++++ INPUT DATA ++++
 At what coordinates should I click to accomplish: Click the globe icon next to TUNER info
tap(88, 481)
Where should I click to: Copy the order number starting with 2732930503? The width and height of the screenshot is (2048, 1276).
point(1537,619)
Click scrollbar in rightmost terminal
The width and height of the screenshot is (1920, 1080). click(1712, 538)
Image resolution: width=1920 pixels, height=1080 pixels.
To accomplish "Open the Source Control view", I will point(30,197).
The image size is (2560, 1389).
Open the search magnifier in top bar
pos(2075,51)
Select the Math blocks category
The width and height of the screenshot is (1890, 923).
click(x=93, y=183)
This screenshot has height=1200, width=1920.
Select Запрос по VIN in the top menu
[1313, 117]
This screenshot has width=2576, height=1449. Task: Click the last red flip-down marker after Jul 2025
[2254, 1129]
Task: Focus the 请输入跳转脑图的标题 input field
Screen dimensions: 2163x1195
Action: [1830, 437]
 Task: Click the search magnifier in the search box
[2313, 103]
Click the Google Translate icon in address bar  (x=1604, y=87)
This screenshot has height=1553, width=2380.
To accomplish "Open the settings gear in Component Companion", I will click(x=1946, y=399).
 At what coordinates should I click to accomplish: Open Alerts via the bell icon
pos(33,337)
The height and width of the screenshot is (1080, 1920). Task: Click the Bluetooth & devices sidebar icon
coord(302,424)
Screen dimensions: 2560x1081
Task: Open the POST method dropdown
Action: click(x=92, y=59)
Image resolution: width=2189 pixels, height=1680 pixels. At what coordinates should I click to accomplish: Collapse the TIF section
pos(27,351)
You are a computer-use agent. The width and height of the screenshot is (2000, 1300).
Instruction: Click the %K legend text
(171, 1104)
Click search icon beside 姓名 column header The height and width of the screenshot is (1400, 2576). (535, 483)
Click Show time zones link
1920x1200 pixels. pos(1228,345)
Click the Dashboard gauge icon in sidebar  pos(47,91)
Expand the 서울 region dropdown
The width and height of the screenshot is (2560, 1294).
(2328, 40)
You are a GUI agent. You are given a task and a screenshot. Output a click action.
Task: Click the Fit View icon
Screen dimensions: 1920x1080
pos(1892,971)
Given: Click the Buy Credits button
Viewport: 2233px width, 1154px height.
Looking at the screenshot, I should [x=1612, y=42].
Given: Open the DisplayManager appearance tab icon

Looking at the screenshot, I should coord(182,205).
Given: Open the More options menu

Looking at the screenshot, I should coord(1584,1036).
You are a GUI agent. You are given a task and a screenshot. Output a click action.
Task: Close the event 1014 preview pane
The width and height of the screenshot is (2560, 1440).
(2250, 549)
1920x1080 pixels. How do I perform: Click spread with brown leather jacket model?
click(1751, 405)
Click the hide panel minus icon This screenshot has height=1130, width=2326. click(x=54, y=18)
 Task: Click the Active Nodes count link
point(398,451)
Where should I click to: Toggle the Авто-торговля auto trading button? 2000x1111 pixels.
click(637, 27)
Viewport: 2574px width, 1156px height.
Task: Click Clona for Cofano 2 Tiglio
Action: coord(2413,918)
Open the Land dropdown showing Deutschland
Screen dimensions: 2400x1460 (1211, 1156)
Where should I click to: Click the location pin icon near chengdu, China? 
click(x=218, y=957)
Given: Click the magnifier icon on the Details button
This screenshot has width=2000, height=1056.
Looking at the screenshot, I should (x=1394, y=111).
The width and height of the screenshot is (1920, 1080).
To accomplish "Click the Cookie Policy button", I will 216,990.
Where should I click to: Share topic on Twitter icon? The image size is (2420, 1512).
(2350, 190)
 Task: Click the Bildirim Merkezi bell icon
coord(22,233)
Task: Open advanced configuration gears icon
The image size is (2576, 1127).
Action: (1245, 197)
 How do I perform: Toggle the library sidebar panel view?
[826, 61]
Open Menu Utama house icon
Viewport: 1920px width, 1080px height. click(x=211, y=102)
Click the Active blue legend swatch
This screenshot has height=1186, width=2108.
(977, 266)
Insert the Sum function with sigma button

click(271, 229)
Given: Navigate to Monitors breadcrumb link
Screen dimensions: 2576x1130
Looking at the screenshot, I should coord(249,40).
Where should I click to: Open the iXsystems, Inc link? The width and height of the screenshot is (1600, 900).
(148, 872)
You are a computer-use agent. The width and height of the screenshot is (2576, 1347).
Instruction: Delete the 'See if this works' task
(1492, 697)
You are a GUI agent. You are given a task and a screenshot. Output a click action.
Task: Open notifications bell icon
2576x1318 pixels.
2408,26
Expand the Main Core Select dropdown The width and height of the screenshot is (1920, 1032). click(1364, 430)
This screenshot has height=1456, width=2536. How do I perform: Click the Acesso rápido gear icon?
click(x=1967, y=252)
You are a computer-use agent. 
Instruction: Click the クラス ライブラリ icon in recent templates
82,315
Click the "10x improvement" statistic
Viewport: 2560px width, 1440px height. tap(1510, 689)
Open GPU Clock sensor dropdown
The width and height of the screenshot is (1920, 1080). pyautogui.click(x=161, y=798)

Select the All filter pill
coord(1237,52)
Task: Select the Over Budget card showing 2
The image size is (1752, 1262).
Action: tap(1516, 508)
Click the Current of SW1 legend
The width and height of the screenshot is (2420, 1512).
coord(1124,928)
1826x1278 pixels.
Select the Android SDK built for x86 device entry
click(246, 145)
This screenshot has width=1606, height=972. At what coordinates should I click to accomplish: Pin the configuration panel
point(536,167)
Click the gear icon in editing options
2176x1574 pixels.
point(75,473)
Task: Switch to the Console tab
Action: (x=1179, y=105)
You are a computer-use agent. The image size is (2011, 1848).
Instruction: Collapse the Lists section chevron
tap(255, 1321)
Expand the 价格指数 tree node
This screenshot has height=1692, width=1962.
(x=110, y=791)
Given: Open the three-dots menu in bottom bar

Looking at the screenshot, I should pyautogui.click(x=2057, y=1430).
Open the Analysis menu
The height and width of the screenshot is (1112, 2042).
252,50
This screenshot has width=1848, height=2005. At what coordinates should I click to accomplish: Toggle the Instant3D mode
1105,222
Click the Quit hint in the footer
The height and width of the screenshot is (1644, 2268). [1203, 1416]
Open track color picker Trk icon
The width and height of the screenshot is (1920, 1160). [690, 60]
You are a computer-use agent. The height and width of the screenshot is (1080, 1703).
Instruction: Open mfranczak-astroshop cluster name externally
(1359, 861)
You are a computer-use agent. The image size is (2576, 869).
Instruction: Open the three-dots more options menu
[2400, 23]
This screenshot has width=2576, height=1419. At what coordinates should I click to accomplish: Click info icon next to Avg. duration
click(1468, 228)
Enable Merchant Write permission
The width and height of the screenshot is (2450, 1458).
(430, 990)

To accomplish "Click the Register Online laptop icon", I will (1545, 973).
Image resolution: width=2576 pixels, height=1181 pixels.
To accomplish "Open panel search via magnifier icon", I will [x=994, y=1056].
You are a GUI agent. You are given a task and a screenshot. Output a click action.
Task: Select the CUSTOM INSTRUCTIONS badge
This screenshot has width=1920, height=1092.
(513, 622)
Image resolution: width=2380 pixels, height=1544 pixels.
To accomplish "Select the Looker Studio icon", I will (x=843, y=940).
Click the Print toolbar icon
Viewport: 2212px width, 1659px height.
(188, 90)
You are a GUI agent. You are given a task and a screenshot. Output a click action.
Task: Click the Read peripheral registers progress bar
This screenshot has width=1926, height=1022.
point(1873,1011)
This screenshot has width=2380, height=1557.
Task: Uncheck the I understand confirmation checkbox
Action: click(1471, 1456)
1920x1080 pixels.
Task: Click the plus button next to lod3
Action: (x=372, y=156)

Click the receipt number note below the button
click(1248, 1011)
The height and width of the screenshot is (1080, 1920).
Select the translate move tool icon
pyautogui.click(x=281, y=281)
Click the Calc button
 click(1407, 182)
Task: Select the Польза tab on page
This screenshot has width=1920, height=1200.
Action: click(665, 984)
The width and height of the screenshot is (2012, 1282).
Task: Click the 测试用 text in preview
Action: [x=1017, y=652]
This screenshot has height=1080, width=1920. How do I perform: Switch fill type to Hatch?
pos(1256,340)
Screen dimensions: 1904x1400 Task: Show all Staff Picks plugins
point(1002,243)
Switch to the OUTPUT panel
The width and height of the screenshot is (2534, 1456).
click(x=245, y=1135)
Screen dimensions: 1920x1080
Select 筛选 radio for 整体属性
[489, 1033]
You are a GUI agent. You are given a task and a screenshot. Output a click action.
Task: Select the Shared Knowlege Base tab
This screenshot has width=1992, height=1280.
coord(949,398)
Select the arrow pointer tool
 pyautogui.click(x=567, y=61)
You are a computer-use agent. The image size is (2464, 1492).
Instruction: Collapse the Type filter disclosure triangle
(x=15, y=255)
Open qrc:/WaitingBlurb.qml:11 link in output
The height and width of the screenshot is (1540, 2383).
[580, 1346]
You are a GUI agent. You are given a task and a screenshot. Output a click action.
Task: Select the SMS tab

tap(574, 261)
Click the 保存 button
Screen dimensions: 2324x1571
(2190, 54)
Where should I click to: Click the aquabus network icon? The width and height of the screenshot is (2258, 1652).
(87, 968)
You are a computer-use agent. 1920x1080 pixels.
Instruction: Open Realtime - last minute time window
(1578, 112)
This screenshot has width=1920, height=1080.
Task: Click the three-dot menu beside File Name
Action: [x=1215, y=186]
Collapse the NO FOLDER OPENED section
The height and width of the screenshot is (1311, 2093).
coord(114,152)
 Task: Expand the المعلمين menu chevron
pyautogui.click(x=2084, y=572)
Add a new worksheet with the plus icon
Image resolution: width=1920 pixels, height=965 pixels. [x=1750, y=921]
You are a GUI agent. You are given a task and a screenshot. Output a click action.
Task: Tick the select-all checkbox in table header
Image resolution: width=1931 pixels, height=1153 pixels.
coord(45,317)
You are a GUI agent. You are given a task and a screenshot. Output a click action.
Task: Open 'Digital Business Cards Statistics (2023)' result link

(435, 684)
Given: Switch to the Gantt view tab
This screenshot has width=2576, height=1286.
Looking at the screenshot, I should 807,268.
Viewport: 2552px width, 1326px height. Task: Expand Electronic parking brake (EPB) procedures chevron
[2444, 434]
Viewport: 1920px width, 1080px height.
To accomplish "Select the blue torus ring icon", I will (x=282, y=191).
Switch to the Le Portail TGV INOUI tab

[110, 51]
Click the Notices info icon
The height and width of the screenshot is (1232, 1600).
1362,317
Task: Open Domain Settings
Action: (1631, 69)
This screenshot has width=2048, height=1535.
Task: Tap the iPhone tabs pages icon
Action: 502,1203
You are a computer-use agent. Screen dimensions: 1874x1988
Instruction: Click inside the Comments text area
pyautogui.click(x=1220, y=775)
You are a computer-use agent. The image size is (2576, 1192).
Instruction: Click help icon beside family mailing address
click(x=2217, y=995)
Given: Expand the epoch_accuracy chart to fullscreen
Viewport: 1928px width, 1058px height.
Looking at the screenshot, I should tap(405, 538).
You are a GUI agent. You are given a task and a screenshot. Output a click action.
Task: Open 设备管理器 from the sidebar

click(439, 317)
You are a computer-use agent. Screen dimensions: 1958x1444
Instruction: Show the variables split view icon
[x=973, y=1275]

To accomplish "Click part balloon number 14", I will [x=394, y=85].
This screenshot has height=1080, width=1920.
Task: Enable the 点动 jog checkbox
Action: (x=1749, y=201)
++++
From the very first line of the data through the line with "The image size is (2560, 1389)." in it, please reproduce each line exactly and output nothing more.

### YOUR SOLUTION
 At what coordinates should I click to accomplish: Click the globe icon next to TUNER info
tap(88, 481)
Where should I click to: Copy the order number starting with 2732930503? The width and height of the screenshot is (2048, 1276).
point(1537,619)
Click scrollbar in rightmost terminal
The width and height of the screenshot is (1920, 1080). click(1712, 538)
Image resolution: width=1920 pixels, height=1080 pixels.
To accomplish "Open the Source Control view", I will point(30,197).
The image size is (2560, 1389).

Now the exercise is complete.